Monday, March 15, 2021

The Original Affluent Society


One thing that the pandemic has done for many of us is to cut commute times down to zero. I live in an apartment building surrounded by Amazon, Google, and Apple offices that have been more or less vacant for a year. That's tens of thousands of people who have not been getting up early, eating, grooming, dressing, and transporting themselves, which translates to millions of hours that have been freed up for . . . what?

I hope most people have been sleeping longer or engaging in hobbies or some other self-selected activity, but I suspect not. I'm guessing most of that extra time has been used being in some way productive, which is historically what we do with the gift of time. Peasants in the Middle Ages, for example, working with the crudest of farming tools, for instance, worked far fewer hours each day than our modern farmers with their advanced farming machinery. Homemakers continue to always have work to do even as they no longer have to churn their own butter or scrub the laundry by hand in a tub of soapy water. Every day business tasks that once took days, can now happen in seconds, yet office workers still find it necessary to burn the candle at both ends.
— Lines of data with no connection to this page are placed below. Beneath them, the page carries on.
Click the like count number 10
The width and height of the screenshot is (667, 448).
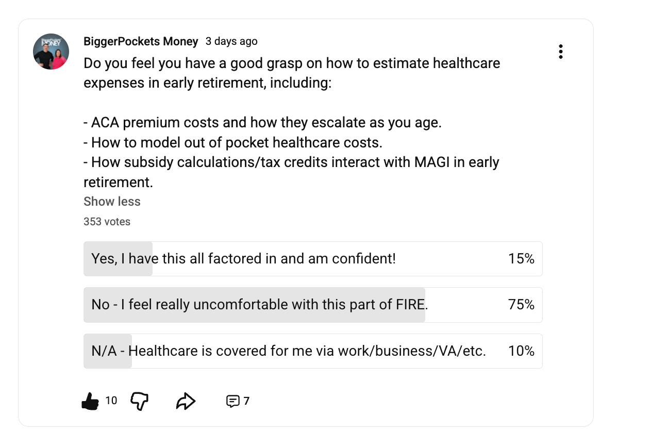tap(111, 401)
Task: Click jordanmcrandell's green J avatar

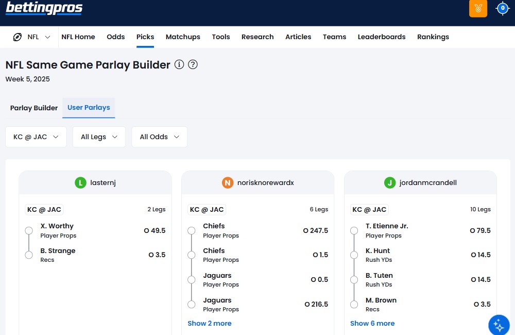Action: click(x=390, y=182)
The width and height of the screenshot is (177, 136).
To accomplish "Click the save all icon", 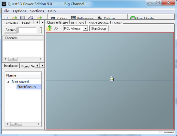I will point(30,17).
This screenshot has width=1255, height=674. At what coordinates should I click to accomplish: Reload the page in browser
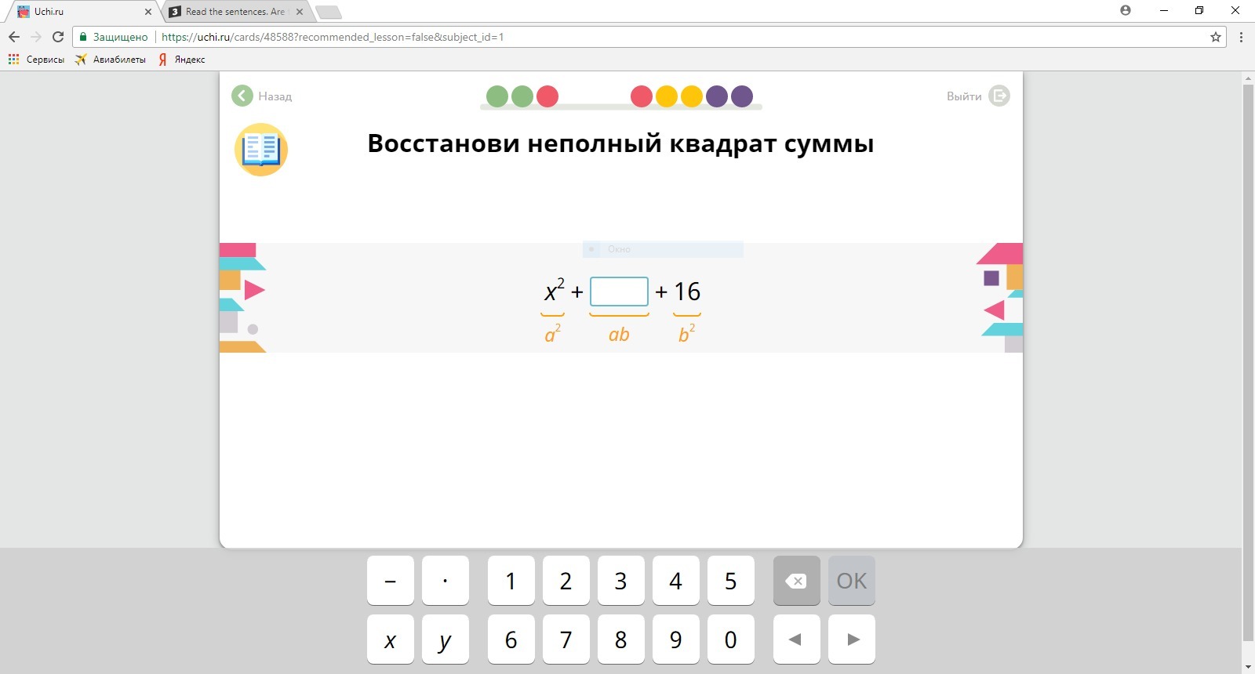(x=58, y=37)
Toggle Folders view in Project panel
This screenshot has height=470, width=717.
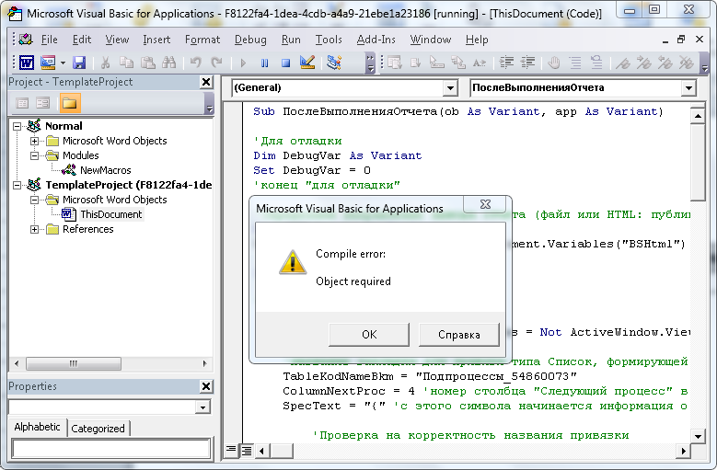pyautogui.click(x=70, y=103)
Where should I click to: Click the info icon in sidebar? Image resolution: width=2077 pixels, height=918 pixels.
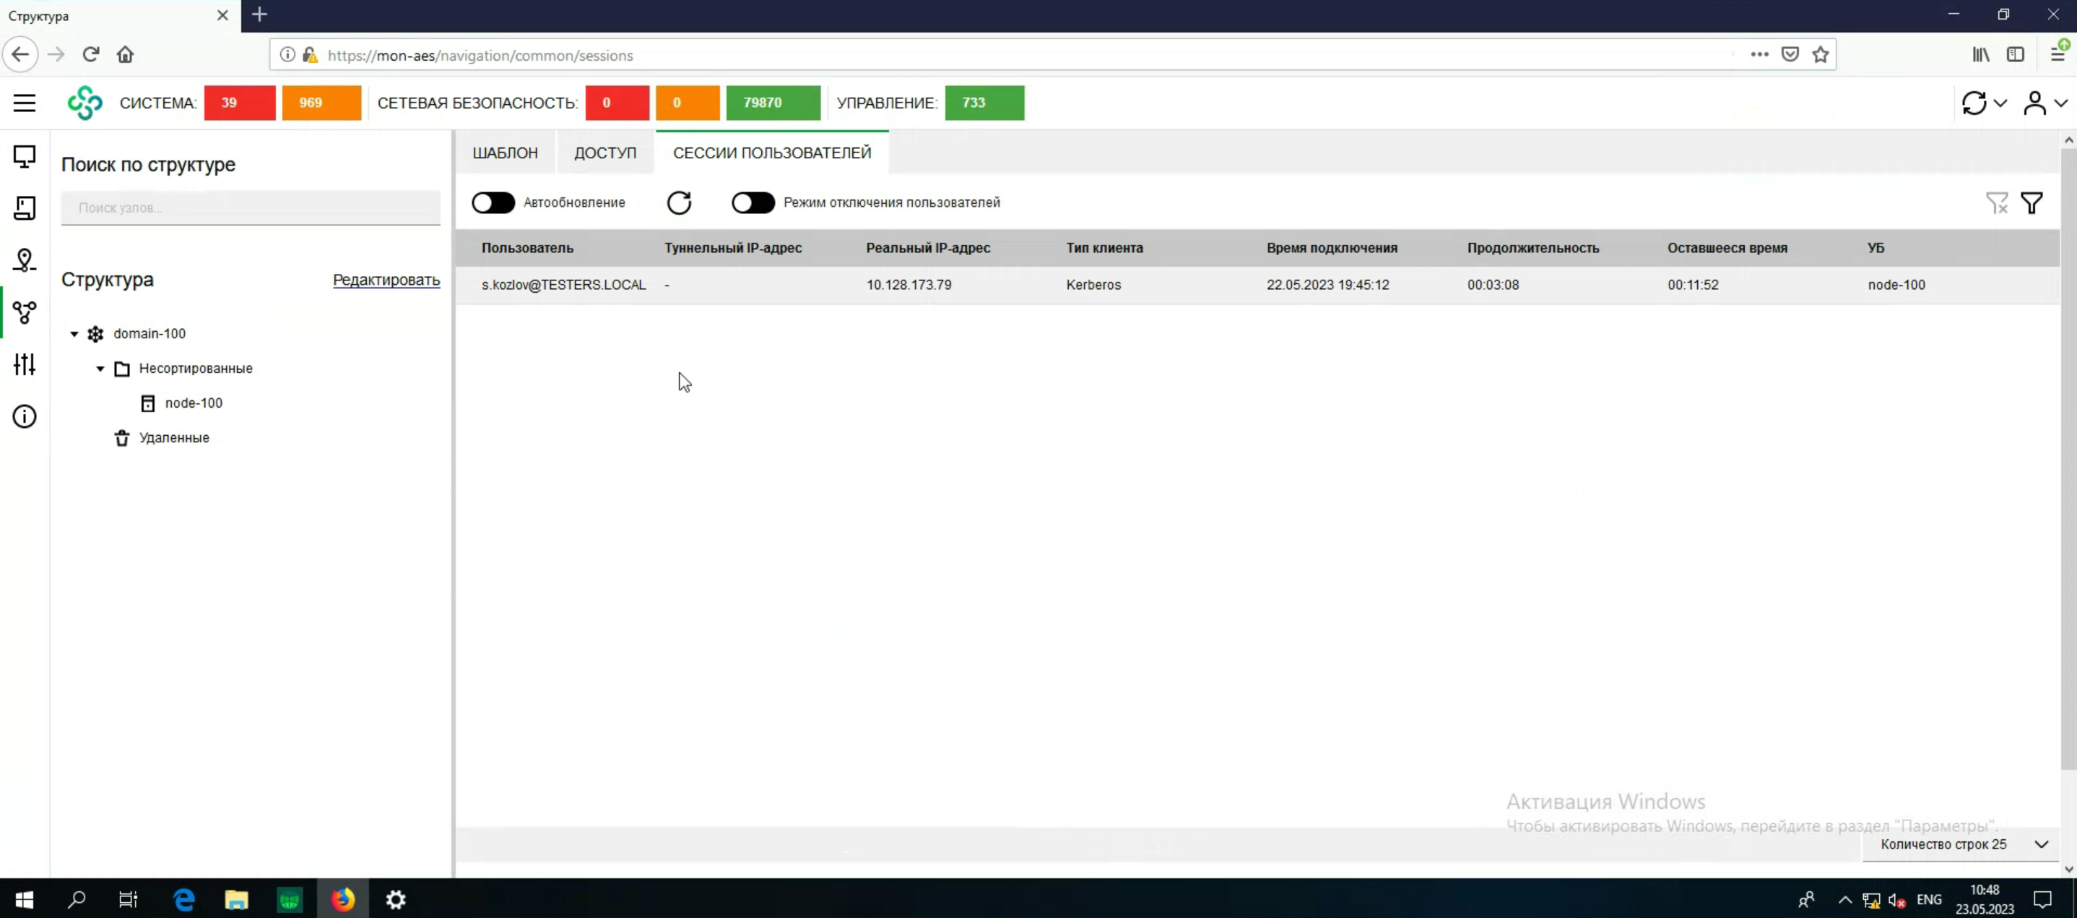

Some companies have decided that even when the pandemic is over they will still give their employees the option of working from home. Why? Knowing the way corporations operate, I'm guessing that they've discovered that some employees, at least, are more productive not coming to the office. Productivity is a disease that we've contracted from human progress. It's a pandemic few recognize. Indeed, busy-ness is more often celebrated. No matter how many time- and labor-saving devices or systems we develop, we've proven ourselves to be largely incapable of using that extra time for anything other than more labor. We recoil at the idea of returning to the "primitiveness" of our hunter-gatherer past, but some anthropologists label that the "original affluent society" because that was when we enjoyed abundant leisure time compared to what we have today.

As a play-based educator, my goal is, in many ways, to create the conditions for such an affluent society to emerge. It's not terribly difficult because, unlike we adults, young children have not yet been induced by commercial markets to work harder in pursuit of material goods. All I really need to provide is time and a safe-enough place. Children know exactly what to do with themselves: they follow their curiosity, asking and answering their own questions, exploring, discovering, building, and inventing. I've had the privilege of having spent decades living amongst these people who are affluent when it comes to time and who know that its highest use is self-selected activity.

When adults dream of free time, too often it involves sitting on a beach, reading a trashy novel, while nibbling on exotic delicacies that are cooked for us and served to us. We imagine using our time to escape the busy-ness, to rest up, to re-charge. Escape from the grind might be just what we need at the moment, but I've found that most of us also have a deeper desire, one that we expect will never be fulfilled, at least not until retirement. And that is the dream to have the time to do what we really want to do with ourselves: write that novel, build a house with our own hands, master Italian cooking, form a band, climb a mountain. But none of these things have anything to do with productivity so we can't right now, at least that's what we tell ourselves. I have obligations. People are counting on me. And meanwhile we imagine if we just work a little harder, a little longer, we will somehow be free. Or as Albert Brooks puts it in his movie Lost in America, "I've finally achieved a level of responsibility. Now I can afford to be irresponsible." We laugh because we know that his self-delusion is our own.

I wonder if this is why I'm so passionate about protecting childhood, why I've dedicated my life to creating sacred places in which we vigorously defend against the plague of productivity, where children can experience what it means to be self-directed, where they can explore their world and know themselves in a place free from the voracious demands of efficiency, the ever-watchful eye of measurement, evaluation, and judgement, and the ceaseless nag of things left undone. I don't want them to ever feel the need to escape because, for at least one shining moment, they've experienced what it means to be free. And maybe, I hope, some of them will carry the seed of that memory with them into adulthood and plant it there.